## REQUEST
Copy each of the following items word for word, without changing anything.

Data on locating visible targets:
★ ★ ★

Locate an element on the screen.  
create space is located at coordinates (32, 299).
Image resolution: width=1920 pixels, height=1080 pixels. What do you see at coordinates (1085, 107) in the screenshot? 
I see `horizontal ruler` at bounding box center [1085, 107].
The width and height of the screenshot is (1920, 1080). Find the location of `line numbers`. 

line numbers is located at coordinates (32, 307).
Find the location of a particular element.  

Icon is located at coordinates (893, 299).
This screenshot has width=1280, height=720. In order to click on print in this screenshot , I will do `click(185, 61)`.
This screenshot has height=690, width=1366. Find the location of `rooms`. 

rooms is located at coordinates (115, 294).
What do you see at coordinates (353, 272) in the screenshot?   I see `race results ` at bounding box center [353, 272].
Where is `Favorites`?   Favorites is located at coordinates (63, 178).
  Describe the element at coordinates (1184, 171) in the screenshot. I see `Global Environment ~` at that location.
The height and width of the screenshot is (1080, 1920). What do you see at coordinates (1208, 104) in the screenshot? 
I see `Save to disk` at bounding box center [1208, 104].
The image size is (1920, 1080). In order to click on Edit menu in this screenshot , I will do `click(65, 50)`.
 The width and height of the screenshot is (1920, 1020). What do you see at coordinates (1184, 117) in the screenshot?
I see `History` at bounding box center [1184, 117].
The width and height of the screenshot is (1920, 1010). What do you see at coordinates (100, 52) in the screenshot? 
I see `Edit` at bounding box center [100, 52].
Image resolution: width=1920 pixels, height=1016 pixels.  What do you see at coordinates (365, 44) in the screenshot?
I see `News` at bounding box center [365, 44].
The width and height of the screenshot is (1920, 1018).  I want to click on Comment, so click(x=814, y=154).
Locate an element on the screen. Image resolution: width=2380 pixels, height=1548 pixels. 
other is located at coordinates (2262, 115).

★ ★ ★

## SOLUTION FOR THIS EXERCISE
Locate an element on the screen.  
create space is located at coordinates (32, 299).
Image resolution: width=1920 pixels, height=1080 pixels. What do you see at coordinates (1085, 107) in the screenshot? 
I see `horizontal ruler` at bounding box center [1085, 107].
The width and height of the screenshot is (1920, 1080). Find the location of `line numbers`. 

line numbers is located at coordinates (32, 307).
Find the location of a particular element.  

Icon is located at coordinates (893, 299).
This screenshot has width=1280, height=720. In order to click on print in this screenshot , I will do `click(185, 61)`.
This screenshot has height=690, width=1366. Find the location of `rooms`. 

rooms is located at coordinates (115, 294).
What do you see at coordinates (353, 272) in the screenshot?   I see `race results ` at bounding box center [353, 272].
Where is `Favorites`?   Favorites is located at coordinates (63, 178).
  Describe the element at coordinates (1184, 171) in the screenshot. I see `Global Environment ~` at that location.
The height and width of the screenshot is (1080, 1920). What do you see at coordinates (1208, 104) in the screenshot? 
I see `Save to disk` at bounding box center [1208, 104].
The image size is (1920, 1080). In order to click on Edit menu in this screenshot , I will do `click(65, 50)`.
 The width and height of the screenshot is (1920, 1020). What do you see at coordinates (1184, 117) in the screenshot?
I see `History` at bounding box center [1184, 117].
The width and height of the screenshot is (1920, 1010). What do you see at coordinates (100, 52) in the screenshot? 
I see `Edit` at bounding box center [100, 52].
Image resolution: width=1920 pixels, height=1016 pixels.  What do you see at coordinates (365, 44) in the screenshot?
I see `News` at bounding box center [365, 44].
The width and height of the screenshot is (1920, 1018).  I want to click on Comment, so click(x=814, y=154).
Locate an element on the screen. Image resolution: width=2380 pixels, height=1548 pixels. 
other is located at coordinates (2262, 115).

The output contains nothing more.